Bisalanews.idJakarta – Dalam rangka memperkuat tata kelola pemerintahan yang bersih dan akuntabel, Komisi Pemberantasan Korupsi (KPK) bersama sejumlah kementerian dan lembaga menggelar Rapat Koordinasi Pemantauan Tindak Lanjut Rencana Aksi Bersama Penguatan Aparat Pengawasan Intern Pemerintah (APIP) Daerah Tahun 2024–2025, bertempat di Gedung Merah Putih KPK, Jakarta, Rabu (06/08/2025).
Rapat ini merupakan momentum strategis untuk menyelaraskan langkah antarlembaga dalam membangun sistem pengawasan daerah yang efektif, khususnya dalam menghadapi tantangan kompleksitas pemerintahan modern.
Direktur Koordinasi dan Supervisi Wilayah III KPK, Ely Kusumastuti, menegaskan bahwa peran APIP sangat krusial dalam pencegahan korupsi.
Namun demikian, penguatan APIP tidak cukup hanya dilakukan pada aspek administratif, melainkan juga harus menyentuh substansi pengawasan dan strategi antisipatif terhadap potensi penyimpangan.
“APIP adalah ujung tombak pencegahan korupsi. Fungsi pengawasannya hanya akan berjalan optimal jika menyasar hal-hal yang substansial dan strategis,” tegas Ely.
Ia menambahkan bahwa perencanaan dan pengembangan SDM harus menjadi fondasi utama dalam membangun kapasitas APIP yang unggul dan adaptif.
Menurutnya, salah satu persoalan utama yang mencuat dalam rapat adalah ketimpangan formasi jabatan fungsional di daerah.
Kemudian,Sekretaris Inspektorat Jenderal Kemendagri, Bachril Bakri, mengungkapkan bahwa hingga Juli 2025, hanya 29,7 persen dari total kebutuhan 21.440 jabatan fungsional Pengawas Penyelenggaraan Urusan Pemerintahan Daerah (PPUPD) yang terisi. Bahkan, 36 daerah belum memiliki PPUPD sama sekali.
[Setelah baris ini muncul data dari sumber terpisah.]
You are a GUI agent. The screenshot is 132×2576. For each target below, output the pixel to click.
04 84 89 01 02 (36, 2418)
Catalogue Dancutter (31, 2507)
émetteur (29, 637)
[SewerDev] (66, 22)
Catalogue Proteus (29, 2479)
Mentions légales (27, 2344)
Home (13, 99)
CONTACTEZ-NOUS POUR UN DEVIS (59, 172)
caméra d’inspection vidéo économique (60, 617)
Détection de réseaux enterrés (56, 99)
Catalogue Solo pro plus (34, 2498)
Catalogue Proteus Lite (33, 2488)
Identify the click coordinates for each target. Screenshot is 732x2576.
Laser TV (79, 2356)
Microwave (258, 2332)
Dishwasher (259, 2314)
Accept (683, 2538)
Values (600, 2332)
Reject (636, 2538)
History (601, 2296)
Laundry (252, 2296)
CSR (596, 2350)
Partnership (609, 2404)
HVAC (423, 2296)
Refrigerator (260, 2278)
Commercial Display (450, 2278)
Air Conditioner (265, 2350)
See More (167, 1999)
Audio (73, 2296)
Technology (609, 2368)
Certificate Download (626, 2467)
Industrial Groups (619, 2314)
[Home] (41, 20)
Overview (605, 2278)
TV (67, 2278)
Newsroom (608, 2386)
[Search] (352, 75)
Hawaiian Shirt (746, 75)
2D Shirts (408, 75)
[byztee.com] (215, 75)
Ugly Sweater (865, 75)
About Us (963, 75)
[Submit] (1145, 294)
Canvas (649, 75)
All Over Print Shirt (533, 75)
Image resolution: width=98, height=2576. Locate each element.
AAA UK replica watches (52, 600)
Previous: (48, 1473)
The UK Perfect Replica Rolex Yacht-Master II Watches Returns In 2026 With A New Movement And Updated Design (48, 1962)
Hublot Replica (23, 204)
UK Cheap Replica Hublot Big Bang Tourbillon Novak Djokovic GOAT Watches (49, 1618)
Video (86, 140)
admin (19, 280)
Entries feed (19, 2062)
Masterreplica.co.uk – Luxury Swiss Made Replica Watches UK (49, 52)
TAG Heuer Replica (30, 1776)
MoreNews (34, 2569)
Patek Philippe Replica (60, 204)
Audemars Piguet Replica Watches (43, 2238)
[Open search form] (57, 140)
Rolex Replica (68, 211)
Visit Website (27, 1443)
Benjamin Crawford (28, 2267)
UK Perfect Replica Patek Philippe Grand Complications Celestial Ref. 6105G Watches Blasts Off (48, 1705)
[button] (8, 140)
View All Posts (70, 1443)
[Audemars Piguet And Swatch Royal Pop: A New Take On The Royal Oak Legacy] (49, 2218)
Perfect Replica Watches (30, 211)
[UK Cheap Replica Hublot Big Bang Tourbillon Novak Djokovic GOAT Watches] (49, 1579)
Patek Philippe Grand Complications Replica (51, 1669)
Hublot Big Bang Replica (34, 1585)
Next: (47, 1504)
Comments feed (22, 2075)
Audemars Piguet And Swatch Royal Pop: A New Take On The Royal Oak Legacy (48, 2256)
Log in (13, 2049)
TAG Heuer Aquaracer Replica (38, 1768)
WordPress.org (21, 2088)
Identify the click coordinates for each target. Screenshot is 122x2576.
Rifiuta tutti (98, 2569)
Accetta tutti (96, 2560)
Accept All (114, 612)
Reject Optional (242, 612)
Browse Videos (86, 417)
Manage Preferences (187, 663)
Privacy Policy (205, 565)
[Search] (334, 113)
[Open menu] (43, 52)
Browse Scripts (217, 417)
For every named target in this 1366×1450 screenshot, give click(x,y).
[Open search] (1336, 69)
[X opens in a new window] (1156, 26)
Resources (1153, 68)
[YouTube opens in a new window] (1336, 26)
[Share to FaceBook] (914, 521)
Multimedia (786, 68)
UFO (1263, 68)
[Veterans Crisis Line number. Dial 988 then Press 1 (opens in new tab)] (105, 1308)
“Keberhasilan pengawasan daerah tidak lepas dari peran APIP. Kita harus pastikan formasi ini terpenuhi agar tantangan pemerintahan yang semakin kompleks bisa dijawab,” ujar Bachril.
Lebih lanjut,ia menekankan sebagai solusi, Kemendagri mendorong pemanfaatan lulusan IPDN dan PKN STAN, serta optimalisasi teknologi pembelajaran untuk memperkuat kompetensi SDM APIP.
Sekaitan dengan hal tersebut Deputi BPKP Bidang Pengawasan Keuangan Daerah, Satya Nugraha, turut mengungkapkan ketimpangan signifikan dalam jabatan fungsional auditor (JFA).
Dari kebutuhan aktual sebanyak 12.169 auditor, data BKN menunjukkan 13.693 JFA telah terdaftar, namun tidak seluruhnya dimanfaatkan secara optimal.
“Kami bahkan mencatat ada 82 daerah yang masuk kategori kritis, artinya fungsi APIP di sana nyaris tidak berjalan,” ungkap Satya.
Untuk mengatasi hal tersebut, BPKP mengusulkan dua pendekatan utama, menutup gap kebutuhan JFA dan meningkatkan efisiensi beban kerja dengan memperkuat sistem data APIP secara nasional.
Senada dengan pihak terkait,Koordinator Harian Stranas PK, Herda Helmijaya, menekankan bahwa penguatan APIP tidak cukup hanya fokus pada jumlah personel, melainkan juga harus memperhatikan kualitas SDM dan kapasitas manajerial yang mumpuni.
“Kita tidak hanya bicara kuantitas, tapi juga kualitas, risiko, dan kapasitas manajerial yang melekat pada fungsi APIP,” jelas Herda.
Ia menekankan pentingnya regenerasi, peningkatan kewenangan, serta kompetensi teknis agar APIP mampu menjalankan tugasnya secara independen, profesional, dan bebas dari intervensi.
Kegiatan ini dihadiri oleh perwakilan dari Sekretariat Badan Pendidikan dan Pelatihan Keuangan (BPPK), Tim Harmonisasi Peraturan Penganggaran Kementerian Keuangan, jajaran Kemendagri, KemenPAN-RB, BPKP, serta Koordinator Pembina APIP Daerah.